New Los Angeles Lakers head coach Byron Scott opened up about how he'll coach the Lakers' defense, and detailed his philosophies on stopping opponents in an interview with ESPN LA during Lakers media day Monday. "Our concept is keep that ball out of the middle. Keep it out of the paint as much as possible," Scott said.
Scott's defense-first mentality is one of the reasons many felt he would be a good fit for the Lakers, who were 28th in the NBA in defensive efficiency. Los Angeles held opponents to 107.9 points per 100 possessions, per NBA.com. Scott helped coach the New Jersey Nets to the best defense in the NBA and also had the New Orleans Hornets in the top-five. As for his struggles in turning the Cleveland Cavaliers into a top defensive team, Scott said the lack of "talent" and not having players who "had a lot of pride" in defense attributed to their inability to put the clamps on opponents.
How will the Lakers turn their defense around? "Our rotations have to be tight, everybody has to be on a string. Communication is extremely important on the defensive end of basketball," Scott said. "Our big guys gotta' be very vocal, as well as our guards. It's just one of those things if it's hand in hand where everybody is playing on a string, we have a chance to be really good on that end of the floor."
Relying on the Lakers big men to lead the team's identity might be a safe bet. The Lakers lack lockdown perimeter defenders, while Jordan Hill and Ed Davis are arguably the team's two best defenders. Focusing on using a frontcourt to shut off at-the-rim opportunities is a common theme in elite defensive teams, but it's not easily executable.

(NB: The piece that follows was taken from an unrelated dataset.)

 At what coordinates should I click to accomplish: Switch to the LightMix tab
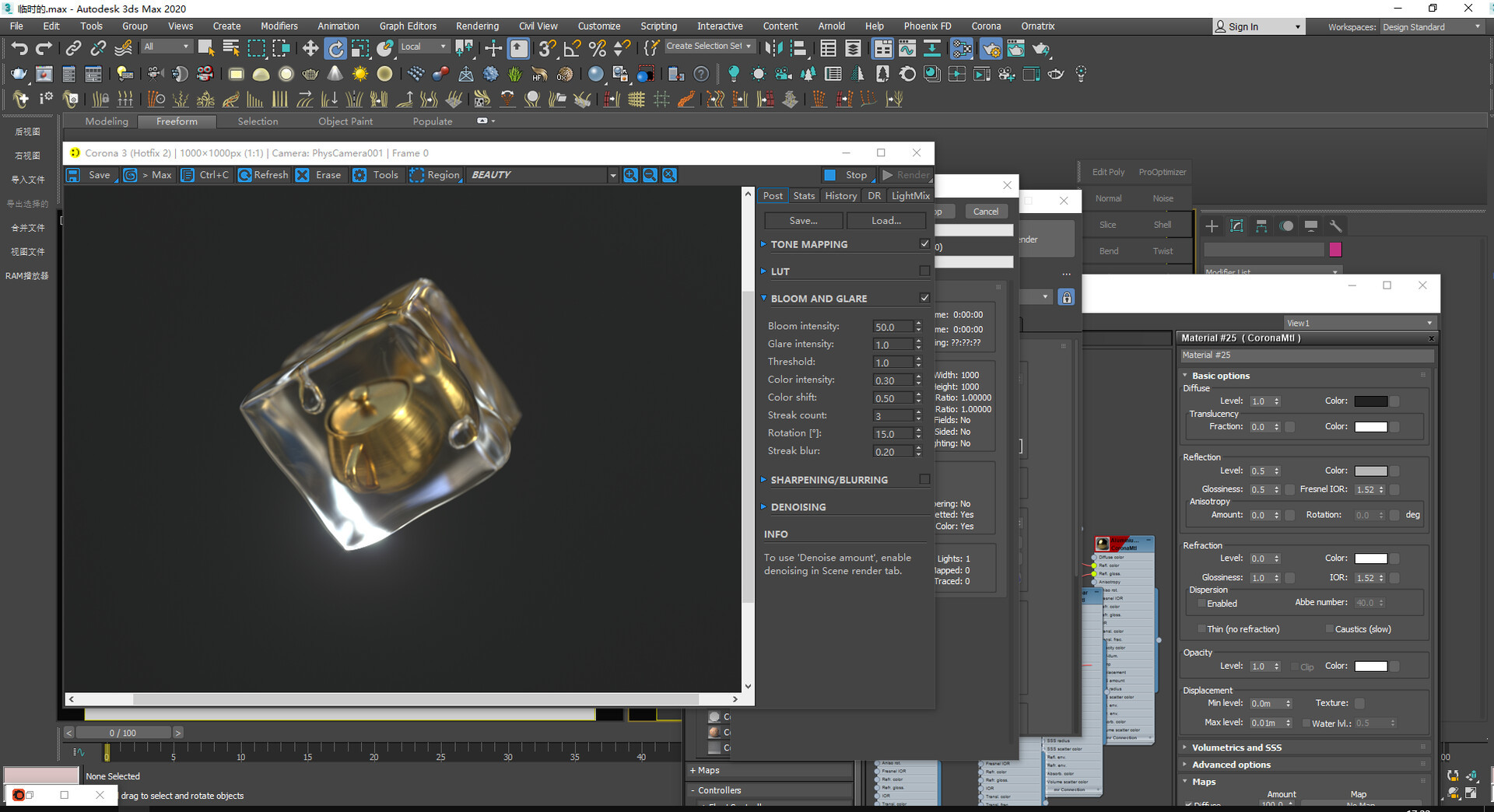(x=910, y=196)
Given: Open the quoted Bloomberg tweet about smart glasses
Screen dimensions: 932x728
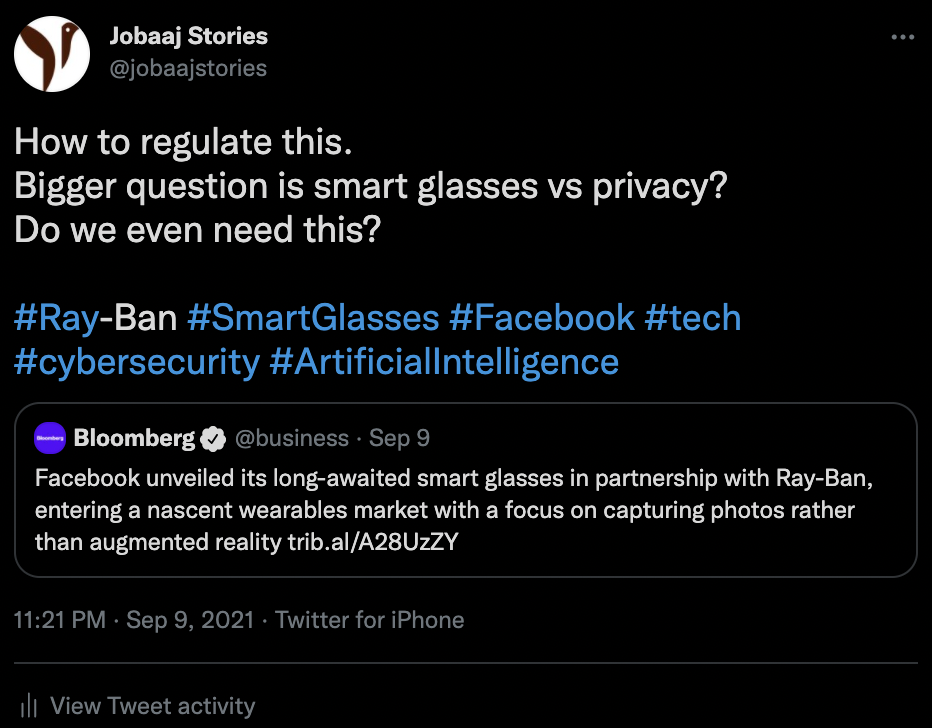Looking at the screenshot, I should [455, 510].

The Lakers allowed opponents to shoot 59 percent within five feet of the basket last season, per NBA.com. There's plenty of work to be had if Scott wants to close off the restricted area, but that number must go down if the Lakers want to be successful this season.
"Its just like football, it's schemes. What you try to do is implement a gameplan on the defensive end about certain things that you want to do," Scott answered. "These are our principles. You only want to do them two or three different ways."
"If you're trying to play pick-and-rolls eight different ways pretty much you're going to end up playing them eight different ways pretty badly," Scott elaborated. "If you can consistently do it two or three different ways, then you have a chance for the team to be successful."
A little consistency on defense could go a long way for Los Angeles. Defensive efficiency has been trending the wrong way for the last five seasons and the bleeding has to stop at some point:
Will that point be Byron Scott's first season as Lakers head coach? The talk all sounds nice, but the Lakers have performed so poorly on defense it'll take plenty of walking to leave the past two seasons behind. Scott has pulled the strings for top defenses in the past, and if he could turn the Lakers' defensive woes around in a hurry, it'd be a flashy purple and gold feather to pluck into his cap.